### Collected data
Segment Open

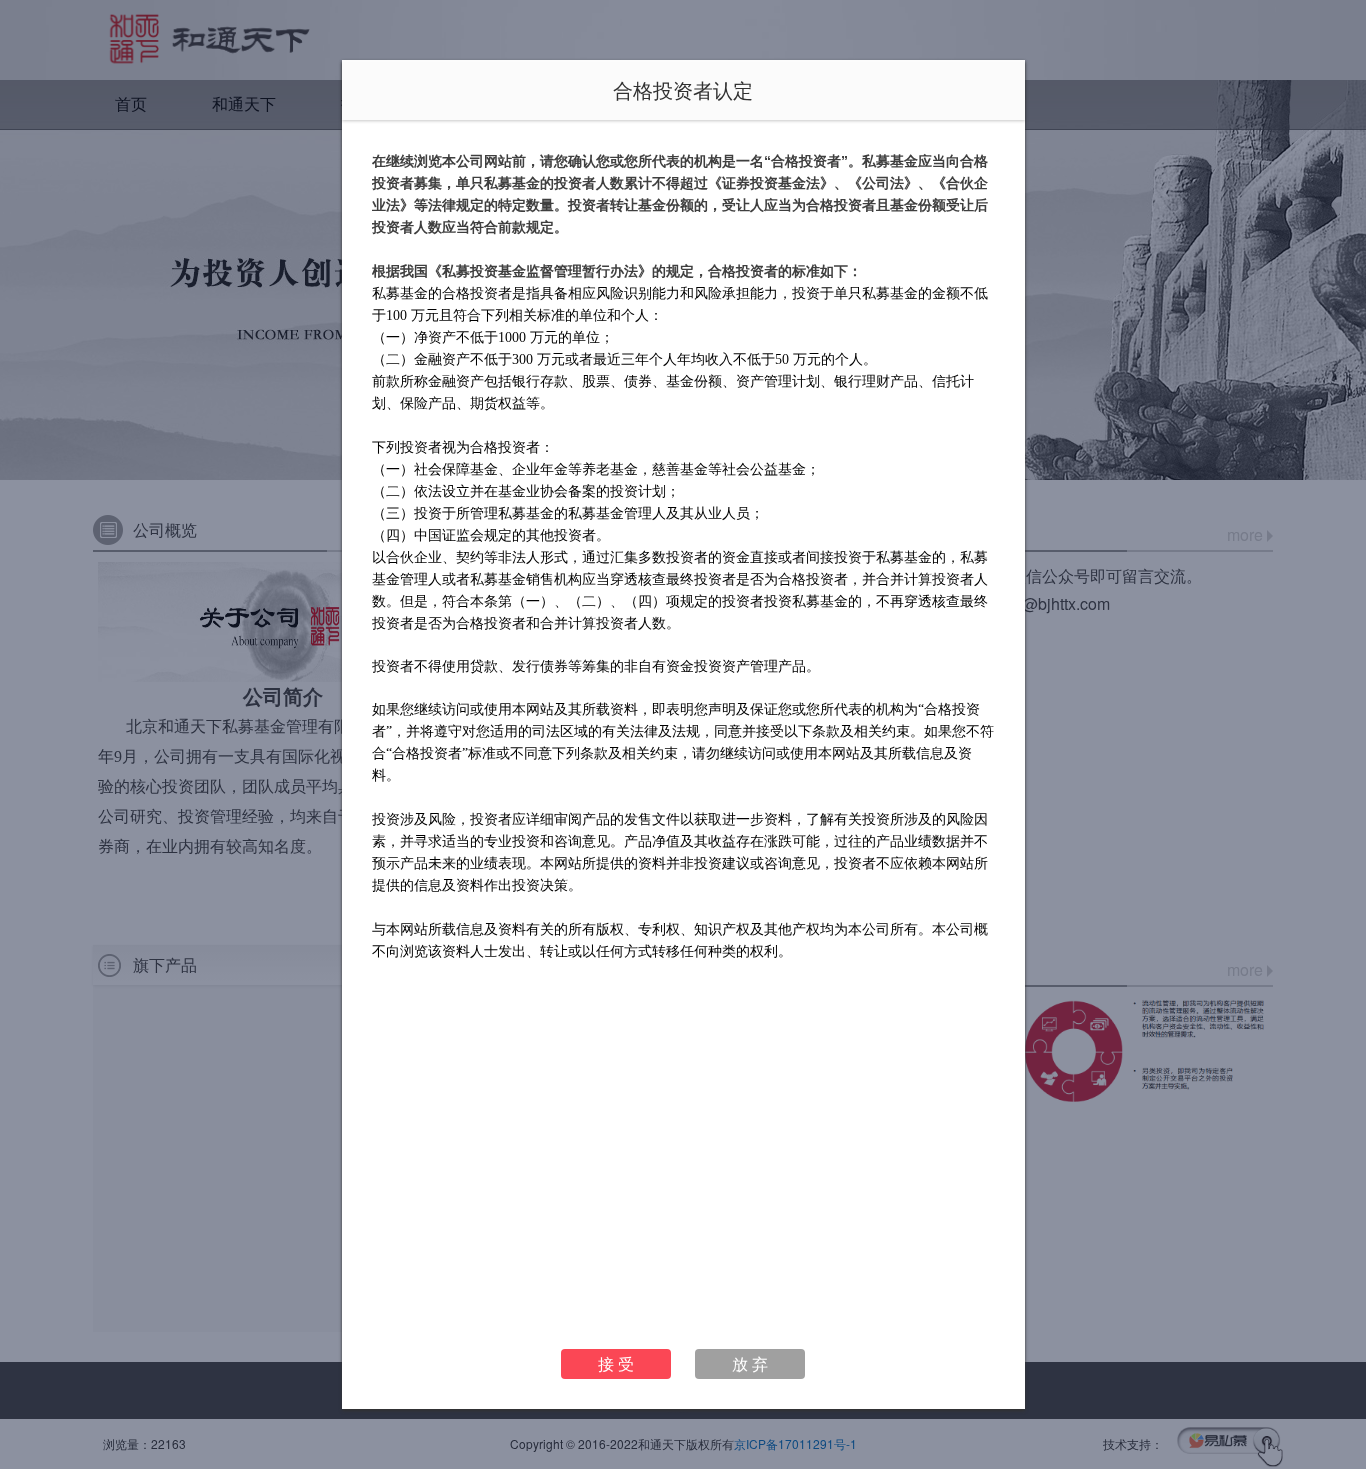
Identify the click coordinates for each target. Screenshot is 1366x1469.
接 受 (616, 1363)
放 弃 (750, 1363)
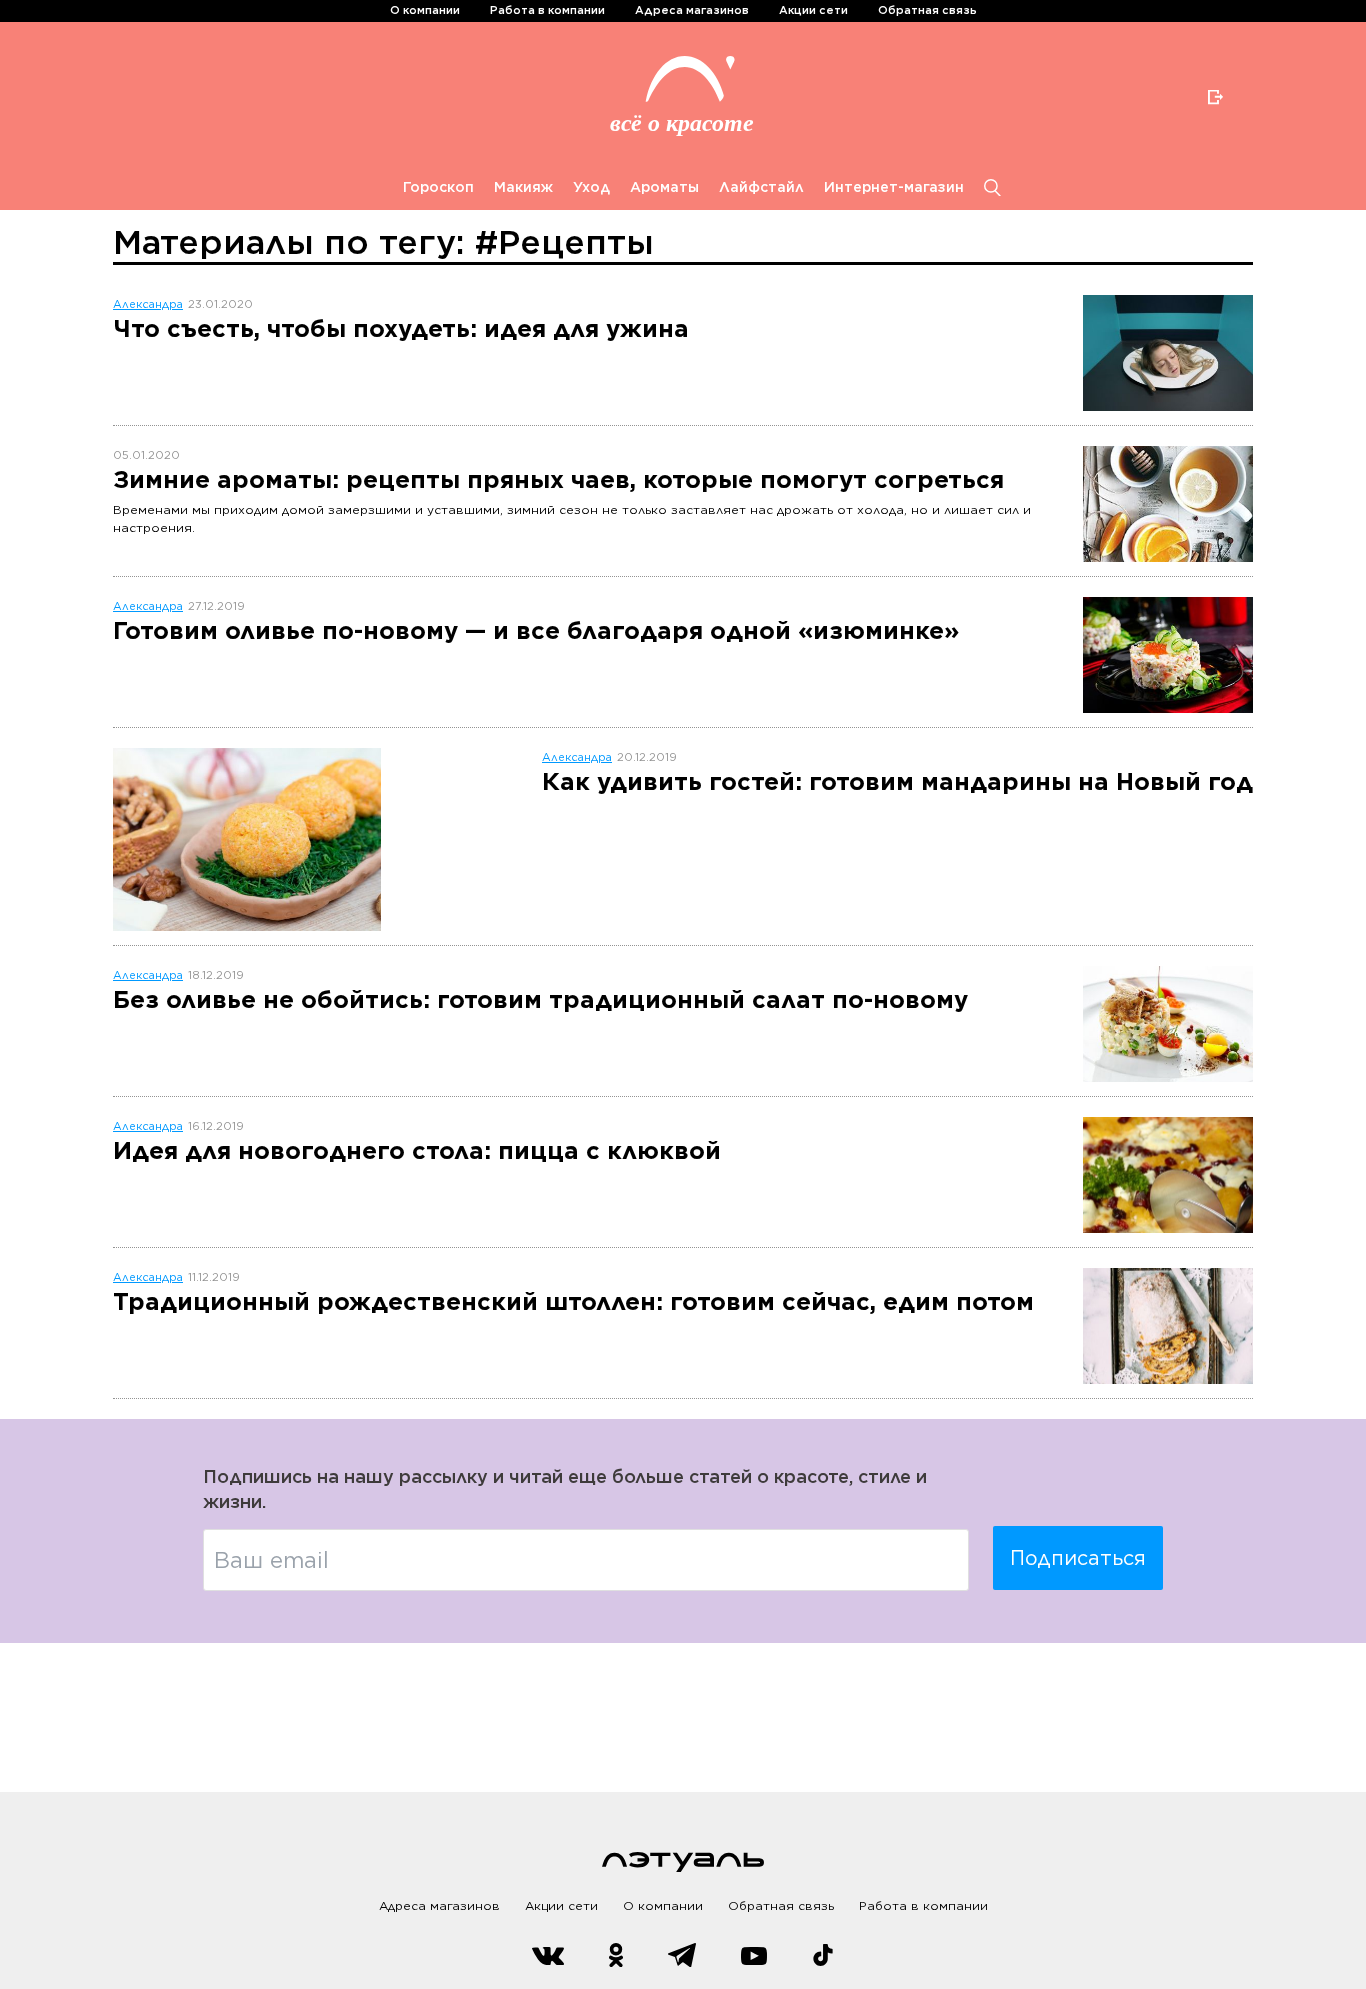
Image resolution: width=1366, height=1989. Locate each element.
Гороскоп (438, 187)
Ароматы (664, 187)
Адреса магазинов (692, 10)
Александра (148, 304)
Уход (591, 187)
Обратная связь (927, 10)
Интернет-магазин (894, 187)
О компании (425, 10)
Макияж (523, 187)
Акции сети (813, 10)
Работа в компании (547, 10)
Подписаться (1078, 1558)
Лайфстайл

Segment Closed

Only the lines from the one holding "Макияж (523, 187)" to the end of the entries above belong in the answer, each copied exactly.

### THE COMPLETED TASK
Макияж (523, 187)
Акции сети (813, 10)
Работа в компании (547, 10)
Подписаться (1078, 1558)
Лайфстайл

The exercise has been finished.